Il delitto di Teramo pero’ e’ un dato di cronaca inoppugnabile. “Che cosa vuole che le dica? Esprimo tutto il mio cordoglio. Un omicidio e’ una tragedia che mi tocca profondamente come uomo, come italiano e come rom. Ma non si puo’ parlare di noi solo in questi casi. Esistono centinaia di eventi artistici organizzati dai rom e non hanno alcun interesse mediatico, anzi vengono ignorati”.

Per esempio quelli di oggi pomeriggio, presso la Chiesa Valdese di Roma, quando alle 18 l’Alexian Group di Spinelli suonera’ assieme all’Orchestra Sinfonica Abruzzese in un grande concerto per la regione colpita dal terremoto. Le partiture sono tutte di musicisti rom. “Questi eventi vogliono essere un segno di integrazione e vogliono rivelare chi siamo veramente. Del resto, in Italia ci sono 150.000 rom, di cui il 70% e’ italiano e vive normalmente in una casa”.

Sono calciatori, sportivi, infermieri, professionisti, insegnanti: nessuno di loro viene designato come rom. “Media e politica – dice Spinelli – sono responsabili nel raccontare una normalita’ rom che non e’ la norma. Nell’immaginario collettivo il rom vive nella sporcizia, i bambini sono cenciosi. Ma la piu’ grande falsita’ e’ che siamo nomadi per cultura. La nostra mobilita’ e’ sempre stata indotta, perche’ siamo uno dei popoli piu’ perseguitati della Storia. Ma possediamo una letteratura, una lingua, abbiamo prodotto teatro, musica, arte. Siamo originari dell’India, viviamo in tutti i continenti, siamo 12 milioni e siamo senza patria, non abbiamo mai avuto un esercito, ne’ espresso vocazioni al terrorismo. La normalita’ non ha ribalta mediatica. L’ignoranza regna. E chi, in politica, vuole additare una minoranza come criminale per avere il consenso dell’opinione pubblica, crea il caso dei rumeni, o dei rom o di altri. E’ molto comodo partire dal singolo per criminalizzare un’etnia”.

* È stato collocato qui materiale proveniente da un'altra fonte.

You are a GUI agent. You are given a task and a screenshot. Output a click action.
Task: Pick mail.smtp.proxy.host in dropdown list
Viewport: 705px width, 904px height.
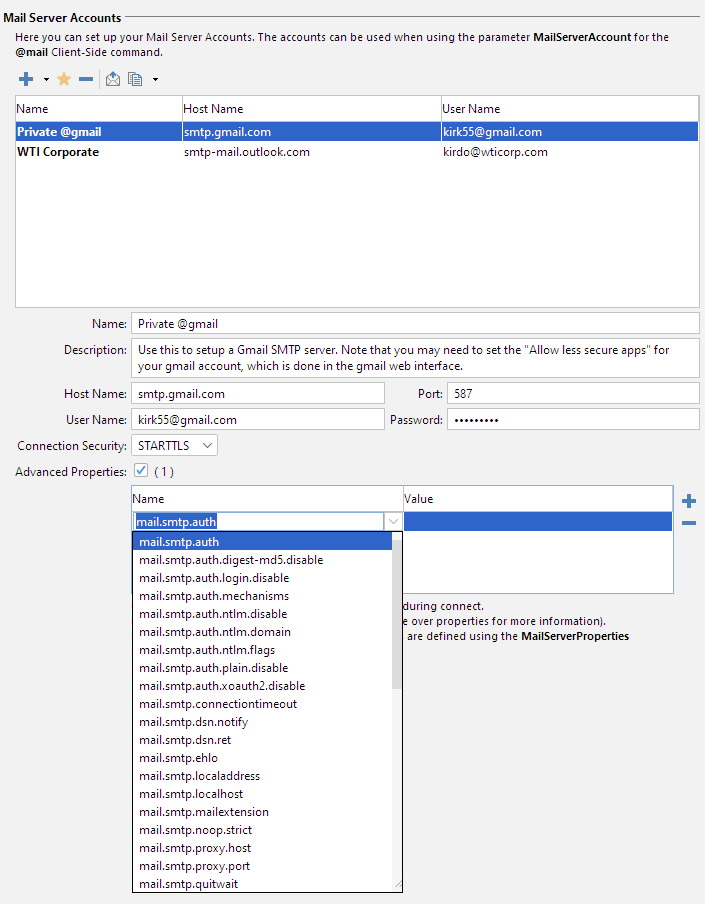[x=195, y=848]
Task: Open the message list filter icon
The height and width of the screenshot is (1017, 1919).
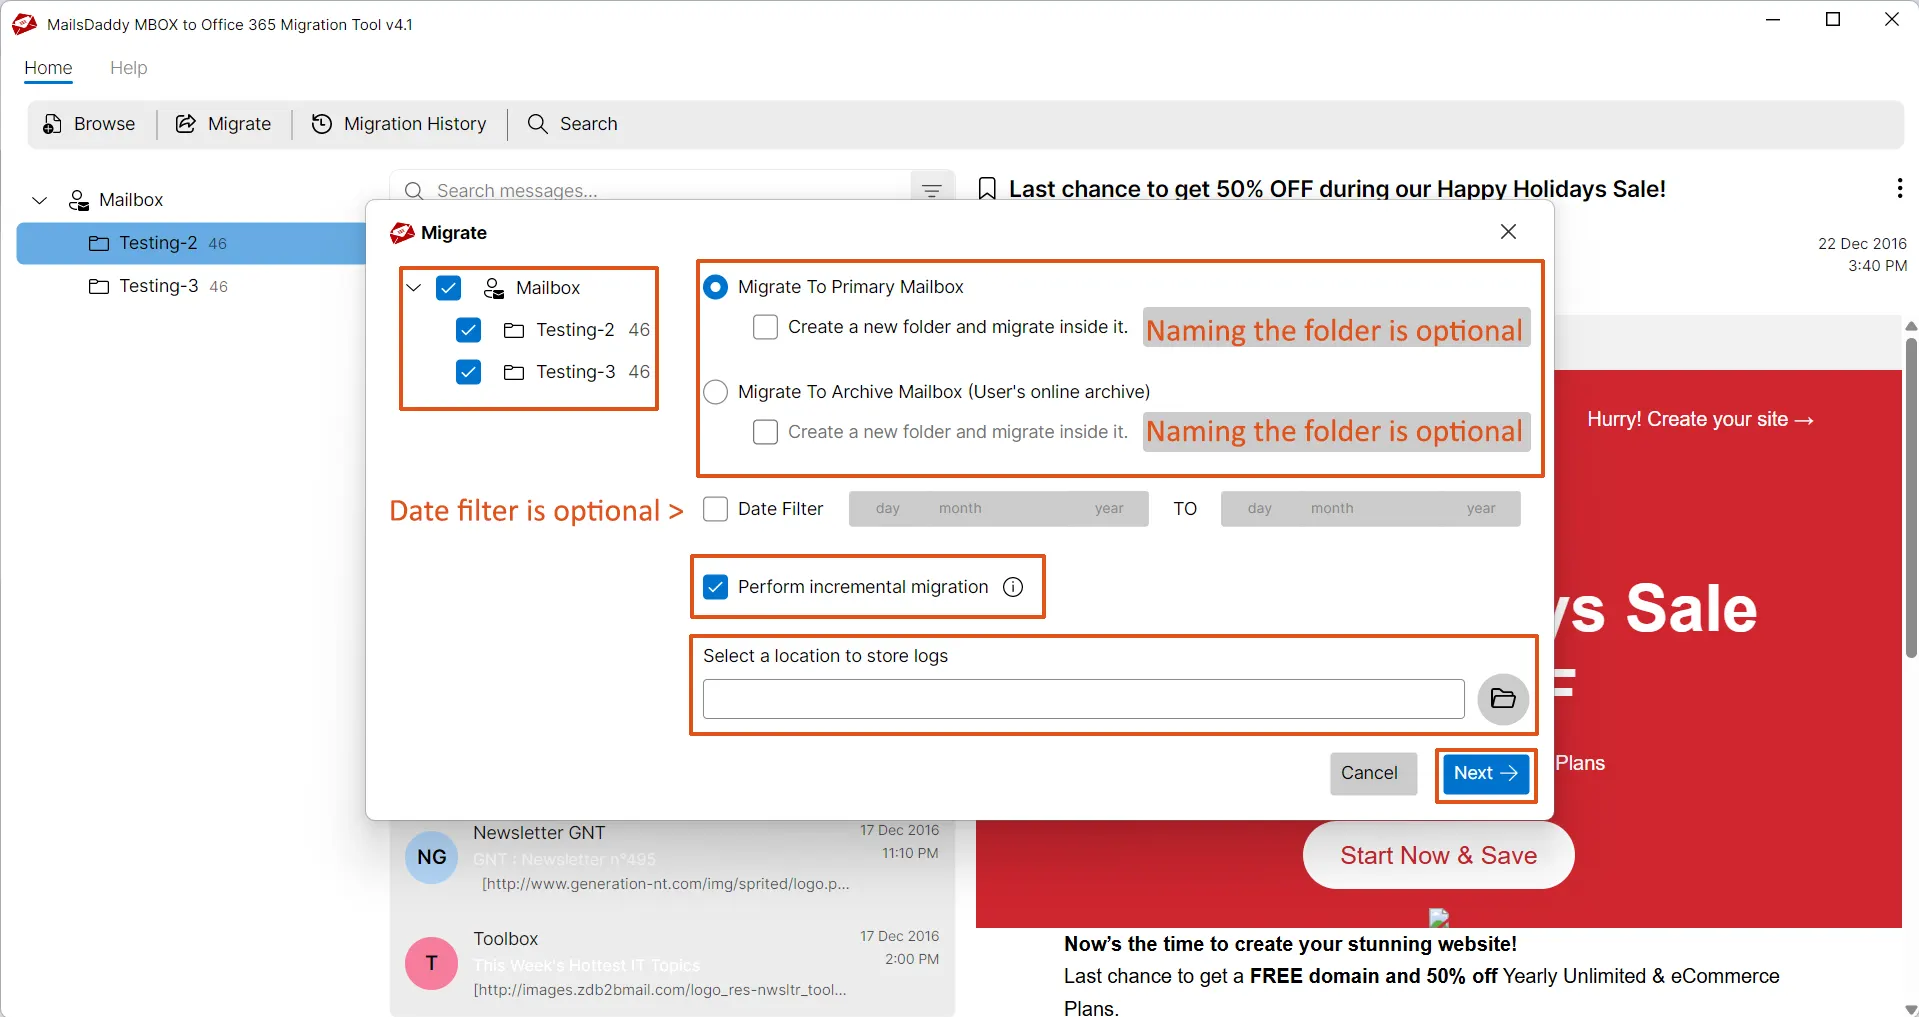Action: coord(931,191)
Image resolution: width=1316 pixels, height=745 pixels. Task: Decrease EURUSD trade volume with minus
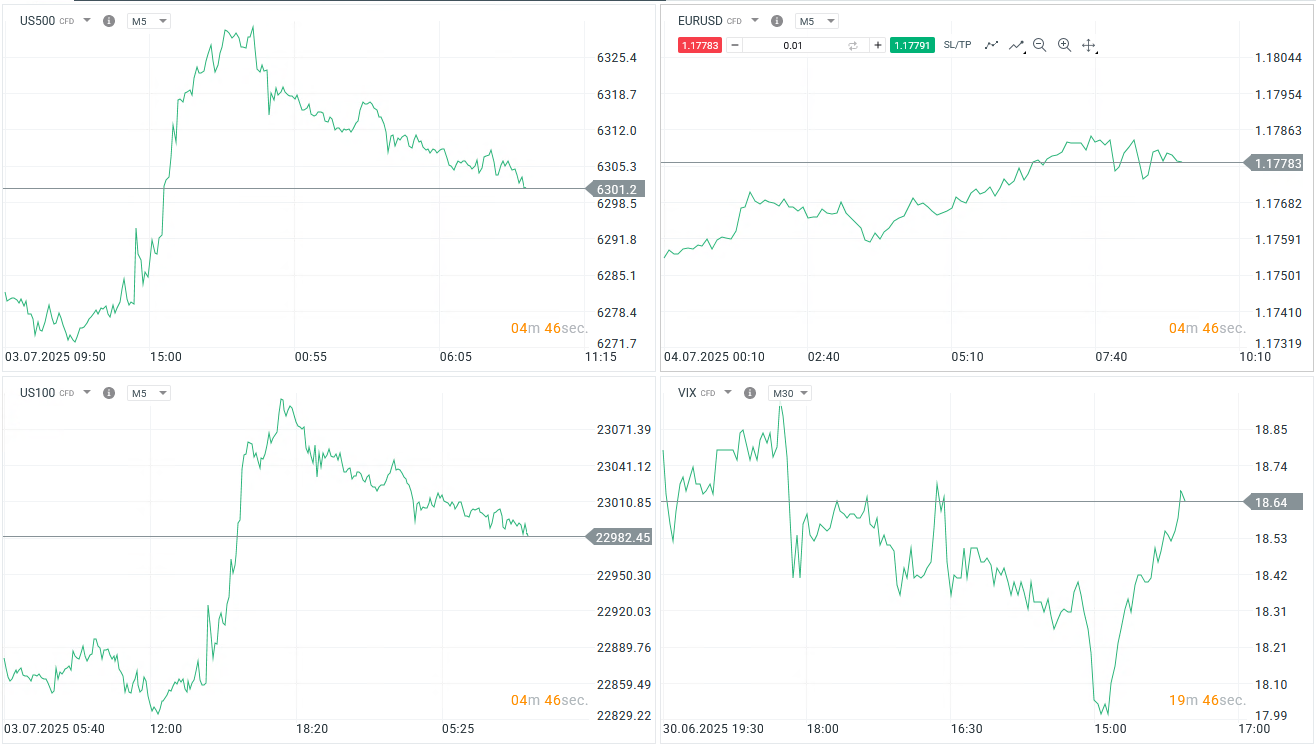tap(735, 45)
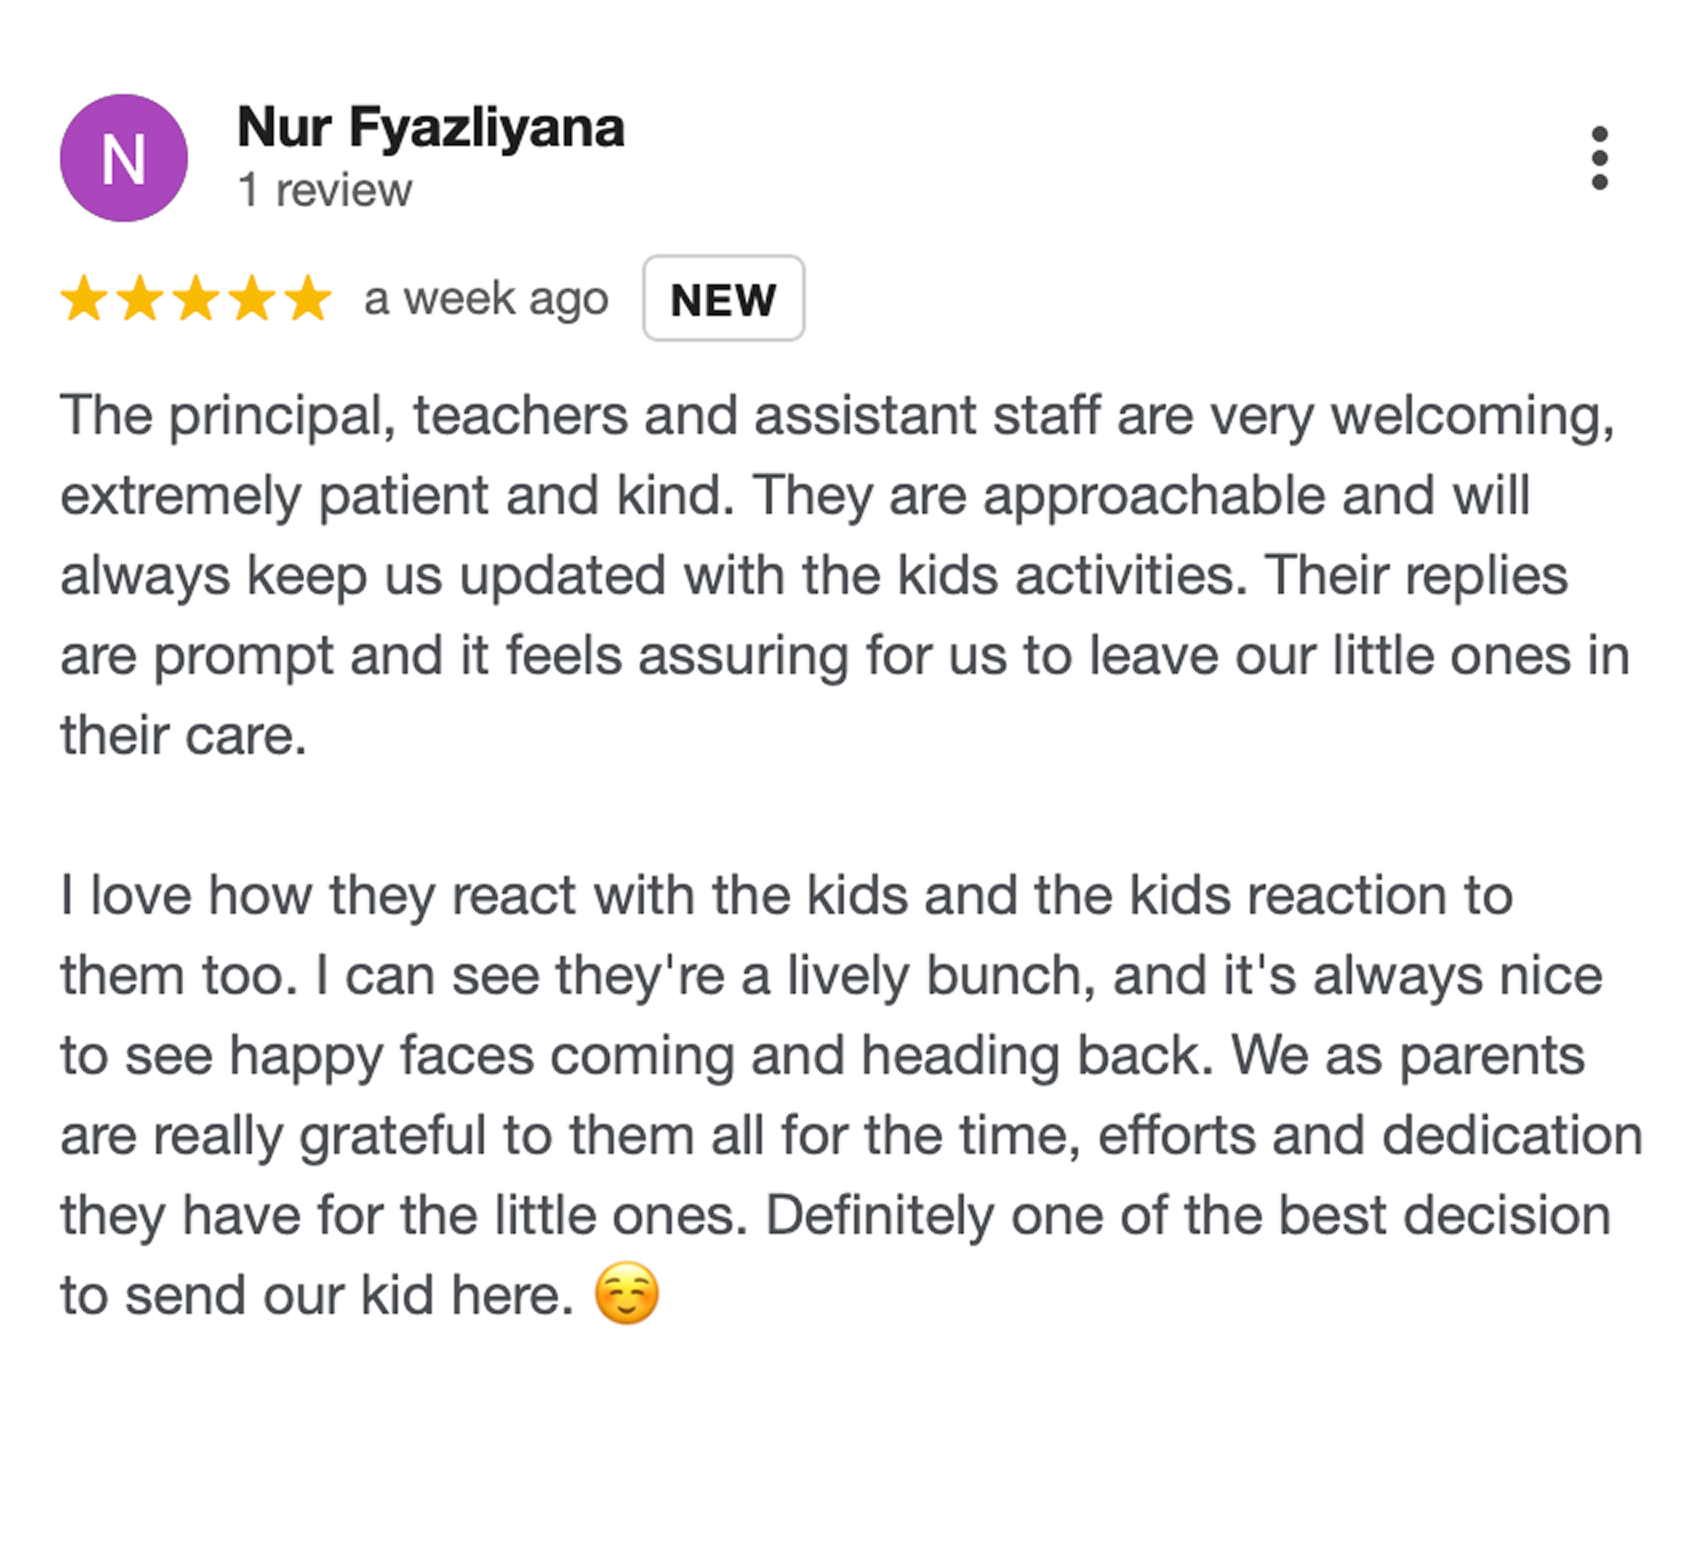Click the fifth rating star

click(308, 299)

Comodo ma pericoloso, perche’ genera un gioco mediatico con enormi ripercussioni razziste. “Nessuno, pero’, sa che mezzo milione di rom sono stati uccisi nei campi di sterminio nazisti. Si chiama Porrajmos: e’ il nostro genocidio. Come la Shoah. Solo che tutti conoscono questo nome e nessuno ha mai sentito nominare il Porrajmos”.